◆ Brief: In the records below, find the line that contains "Click Browse in the Assign Device dialog" and repeat it, along with each line after it, exactly as written.
----
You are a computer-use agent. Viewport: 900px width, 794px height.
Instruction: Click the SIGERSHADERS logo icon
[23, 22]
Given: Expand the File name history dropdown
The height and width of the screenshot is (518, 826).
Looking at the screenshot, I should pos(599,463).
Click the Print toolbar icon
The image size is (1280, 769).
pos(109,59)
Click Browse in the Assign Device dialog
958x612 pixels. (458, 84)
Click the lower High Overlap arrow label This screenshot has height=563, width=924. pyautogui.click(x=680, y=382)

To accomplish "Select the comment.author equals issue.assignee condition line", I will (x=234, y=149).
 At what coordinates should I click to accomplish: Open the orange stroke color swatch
----
◆ Response:
Click Browse in the Assign Device dialog
958x612 pixels. (458, 84)
Click the lower High Overlap arrow label This screenshot has height=563, width=924. pyautogui.click(x=680, y=382)

To accomplish "Select the comment.author equals issue.assignee condition line", I will (x=234, y=149).
 At what coordinates should I click to accomplish: Open the orange stroke color swatch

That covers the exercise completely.